Despite the impractically large jerky sequential shifter, the Stradale still had room for creature comforts.

When all was said and done, SAT was left with a 1050 kg (2314 lbs), 655 horsepower sequential shift, air-conditioned road rocket. Appropriately named the GT1 Stradale, the car would serve as a proof-of-concept to be presented to FIA officials in the hopes of gaining homologation for the racecar. In April of 1997, the car was finally finished, and shown to Lamborghini’s big wigs.

However, the company had since fallen into dire straits after financial mismanagement by the clueless morons at MegaTech, further exacerbated by an economic crisis that swept from Asia in the summer of 1997. Funds were drying up at an alarming rate, leading to the cancellation of the already problematic Vector M12 production and the eventual sale of Lamborghini.

When German luxury brand Audi AG took over in September 1998, the Italian Ministry of Transport had already declared the GT1 Stradale officially road legal, which was followed by an FIA announcement granting homologation to the type. Audi had different interests however, and decided not to pursue the project any further, instead focusing of the development of the GT and GTR club racers.

 The Diablo found a second lease of life overseas.

The Diablo found a second lease of life overseas.

The story didn’t quite end there though, since SAT had taken the liberty of constructing a second chassis. Unlike the first example, this car was to be a dedicated racer. SAT prepared the GT1 for the racing department of the Japanese Lamborghini Owners Club, which had been using Diablo Jota’s and GTR’s in the All Japan GT Championship.

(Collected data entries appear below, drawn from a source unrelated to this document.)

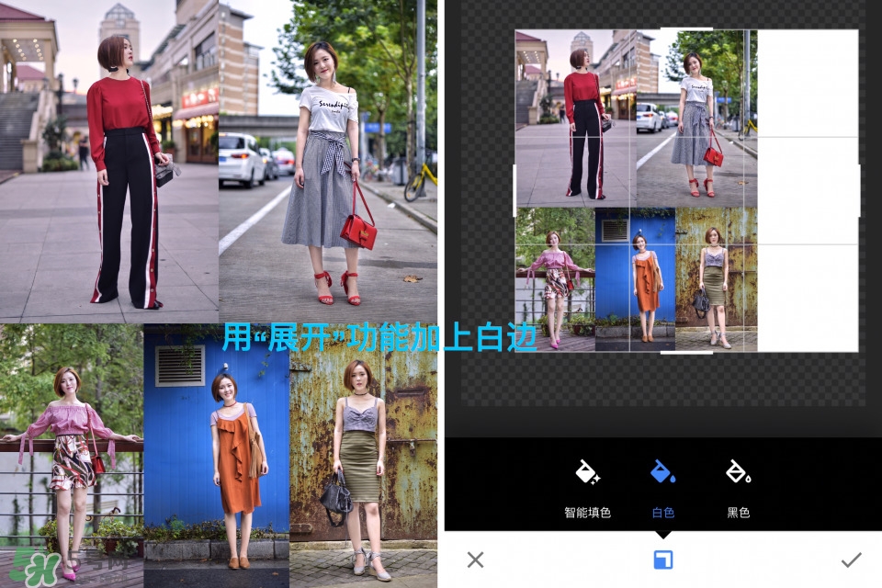Screen dimensions: 882x588
Task: Tap the blue expand tool square icon
Action: pyautogui.click(x=662, y=560)
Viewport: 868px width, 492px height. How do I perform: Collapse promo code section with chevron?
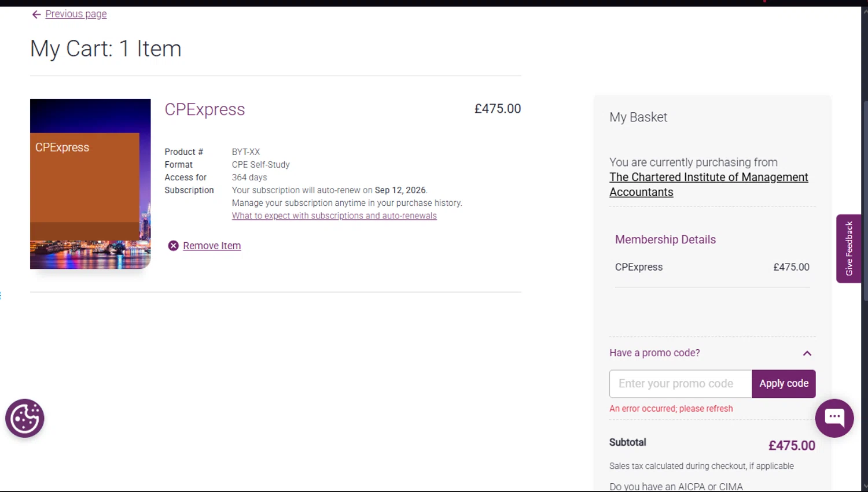807,353
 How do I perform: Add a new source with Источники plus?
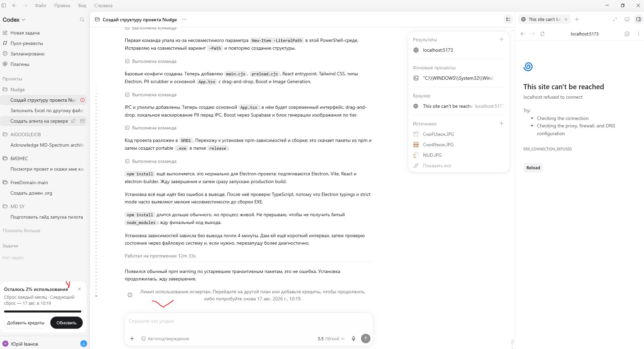pyautogui.click(x=501, y=124)
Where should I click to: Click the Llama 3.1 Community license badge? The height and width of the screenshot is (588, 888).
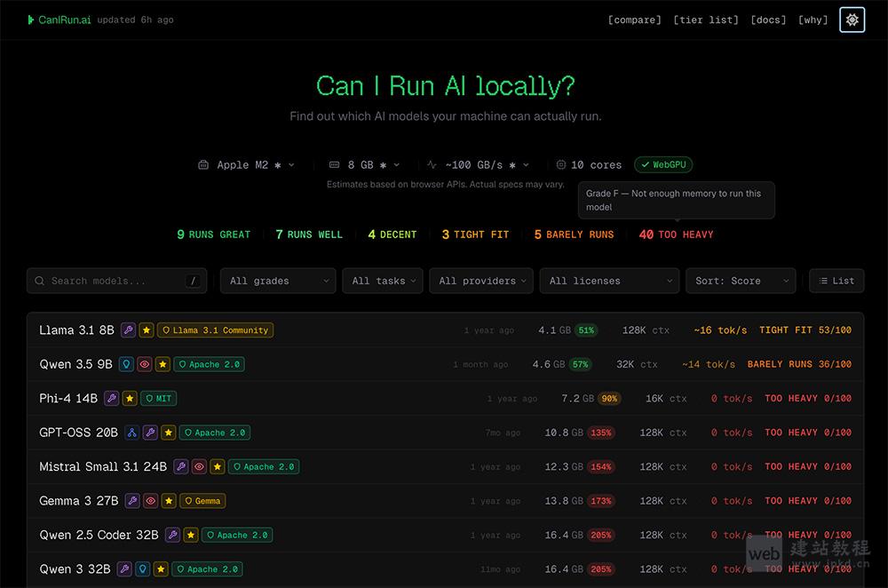pyautogui.click(x=215, y=330)
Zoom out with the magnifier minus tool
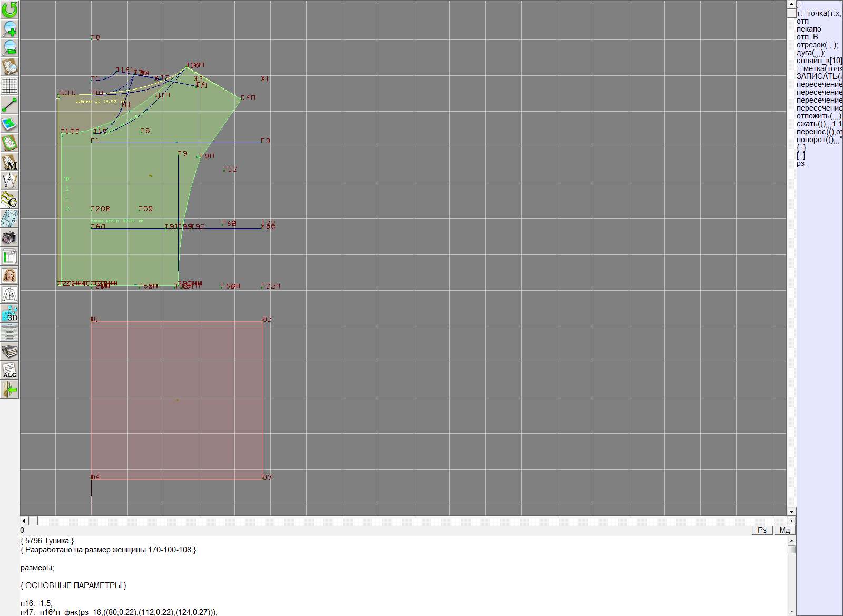The height and width of the screenshot is (616, 843). click(x=9, y=47)
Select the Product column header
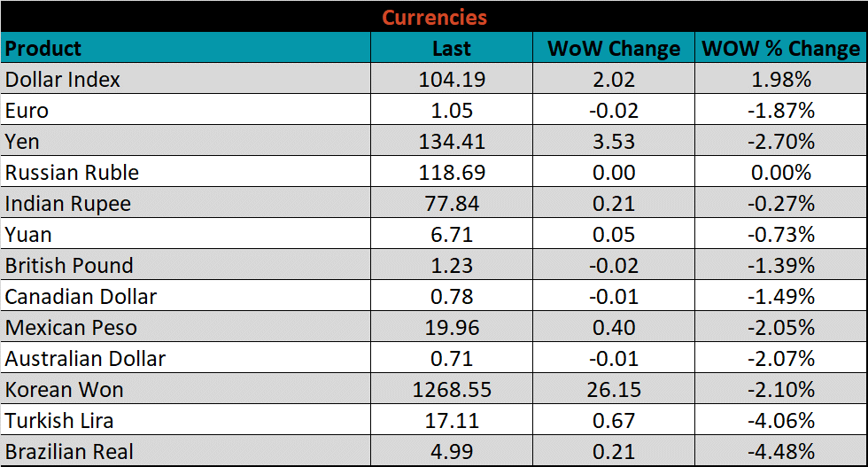Screen dimensions: 868x467 coord(43,48)
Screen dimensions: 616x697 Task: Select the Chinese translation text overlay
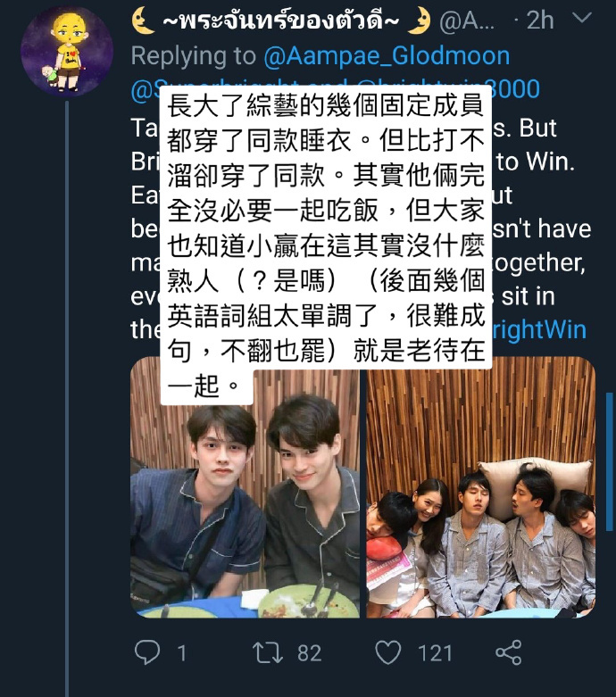click(326, 245)
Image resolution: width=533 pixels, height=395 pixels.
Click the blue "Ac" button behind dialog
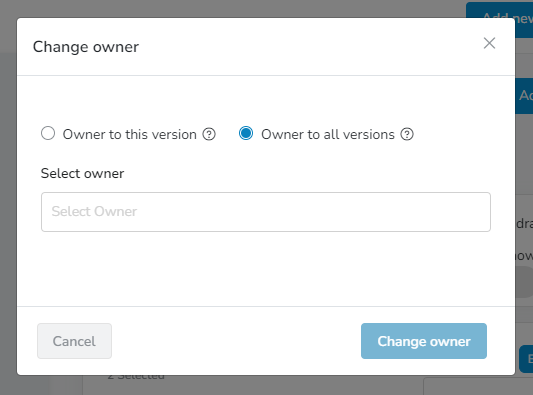[524, 96]
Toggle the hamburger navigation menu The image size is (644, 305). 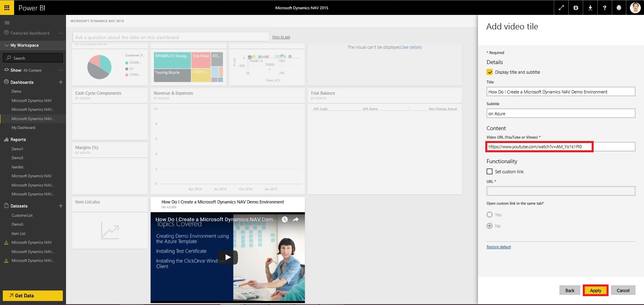click(7, 23)
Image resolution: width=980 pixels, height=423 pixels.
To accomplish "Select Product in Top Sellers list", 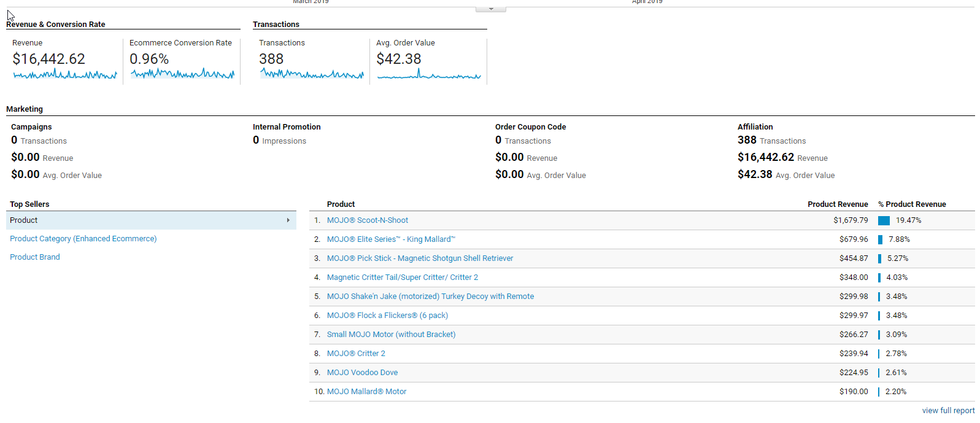I will 24,220.
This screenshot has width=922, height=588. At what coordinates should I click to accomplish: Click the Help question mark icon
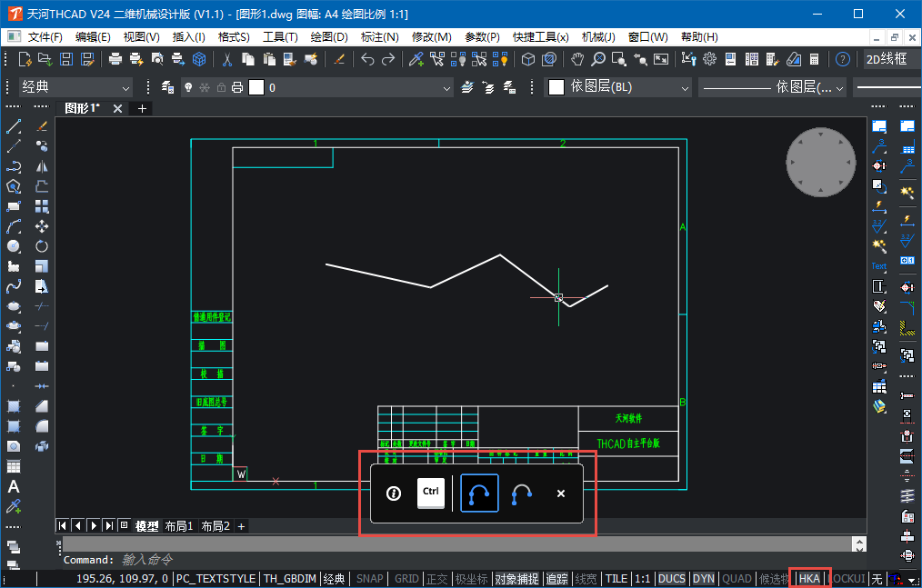(843, 59)

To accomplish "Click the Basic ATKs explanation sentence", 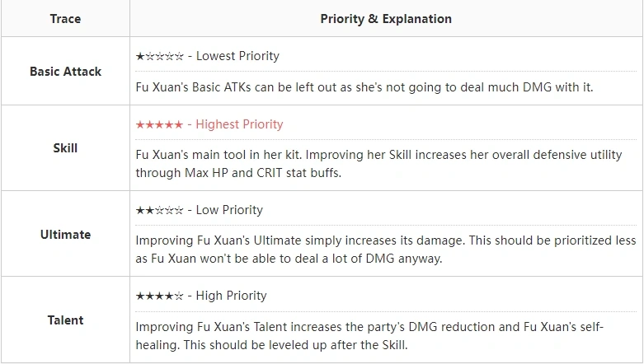I will tap(364, 87).
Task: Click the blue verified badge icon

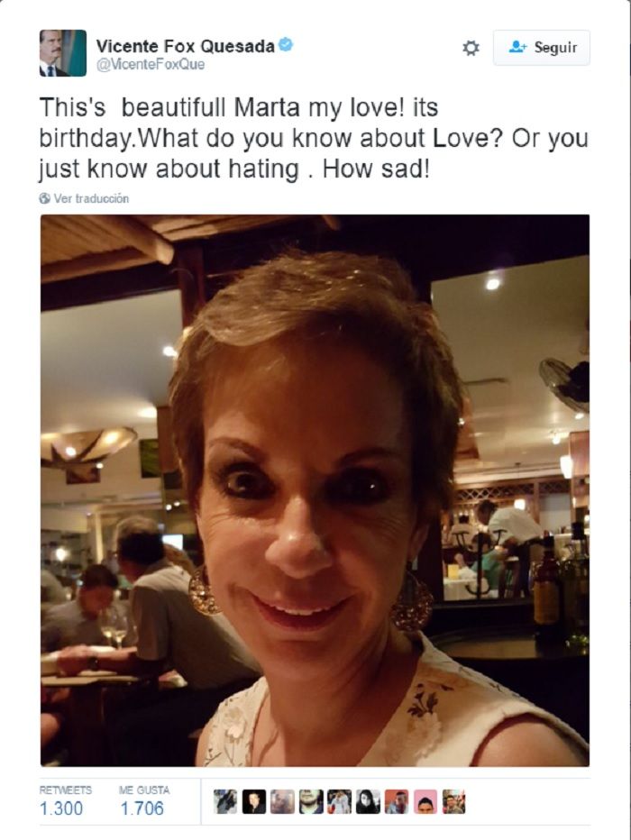Action: tap(286, 45)
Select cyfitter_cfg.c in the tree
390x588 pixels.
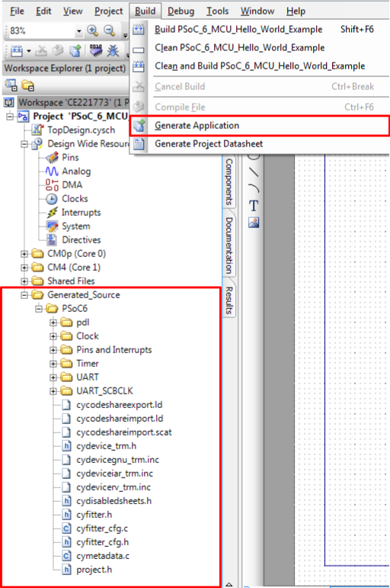pos(102,529)
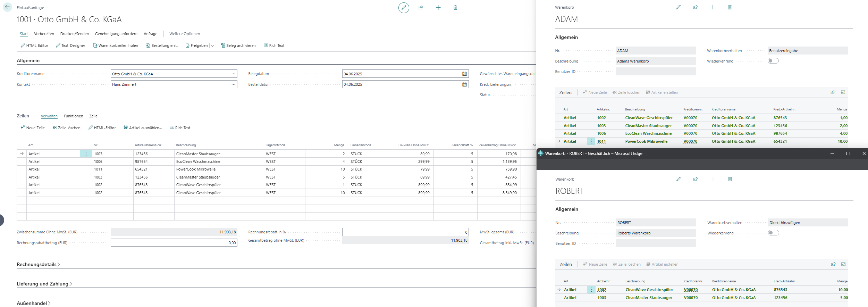Click Warenkorbzeilen holen button
The width and height of the screenshot is (868, 307).
pos(116,45)
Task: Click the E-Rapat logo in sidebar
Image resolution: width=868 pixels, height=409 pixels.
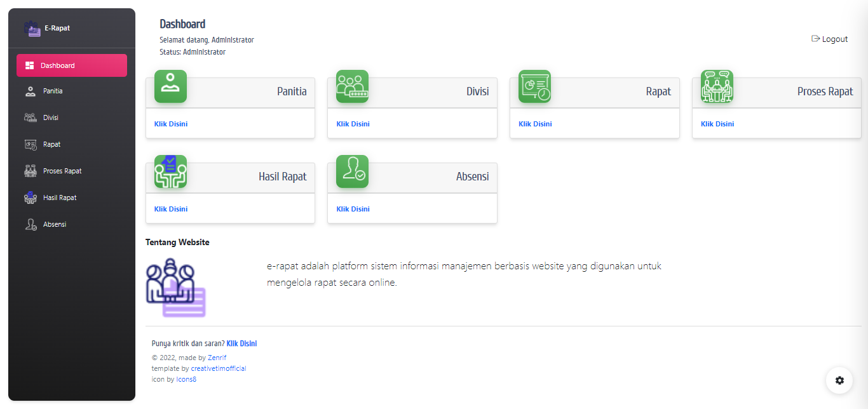Action: (32, 29)
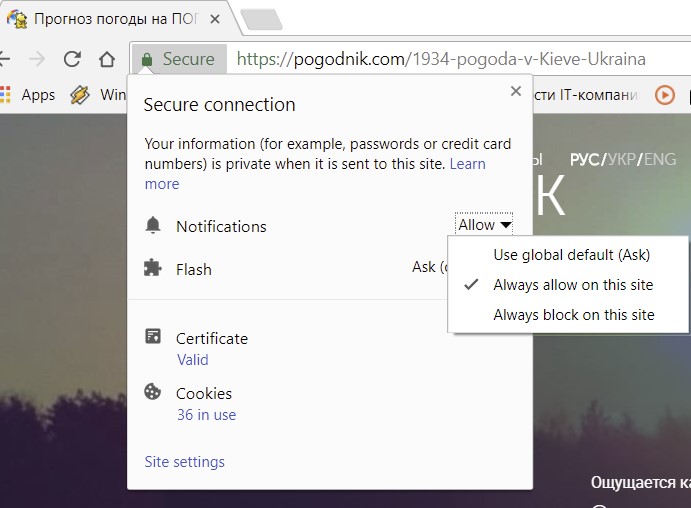
Task: Click the Flash puzzle-piece icon
Action: pos(152,268)
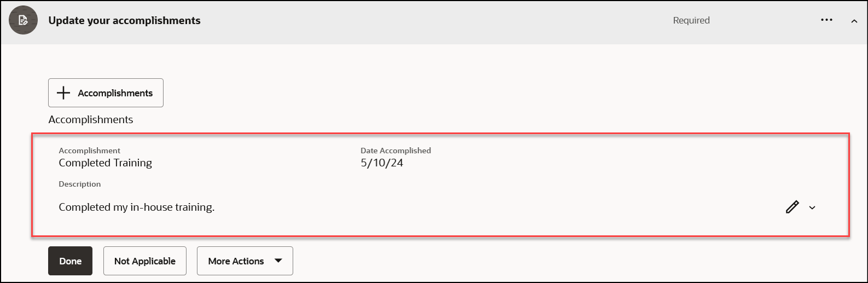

To prepare the Diablo for its harsh life down East, SAT fitted it with a large adjustable rear wing, a fully functional diffuser, a revised outlet on the front bonnet and reduced the number of engine intakes to one to account for the use of intake restrictors. In this guise the mighty V12 produced just 542 horsepower, only slightly more than the production model. Nevertheless it was still the most powerful GT500-class car in the field.

 The Diablo faced daunting opposition from Japan's three major factory teams.

The Diablo faced daunting opposition from Japan's three major factory teams.

Operating in the top-level GT500 class, the Diablo was forced to deal with Japan’s Big Three. Toyota, Nissan and Honda all three fielded thoroughly prepared and several cars strong works entries, making life difficult up top. Against such meticulously designed vehicles in alien surroundings, the big bull had a difficult time adapting.

 The NOMAD Diablo was subject to continuous development.

The NOMAD Diablo was subject to continuous development.

Throughout the years JLOC Corsa worked hard to develop the car and catch up to the factory teams. Its debut season in 1998 saw the car finish only two times, with a best finish of 9th at Hi-Land GT Sendai. The following year was even worse, as the car couldn’t finish higher than 15th at Motegi, while racking up a string of wheel, driveshaft and shift linkage-related retirements.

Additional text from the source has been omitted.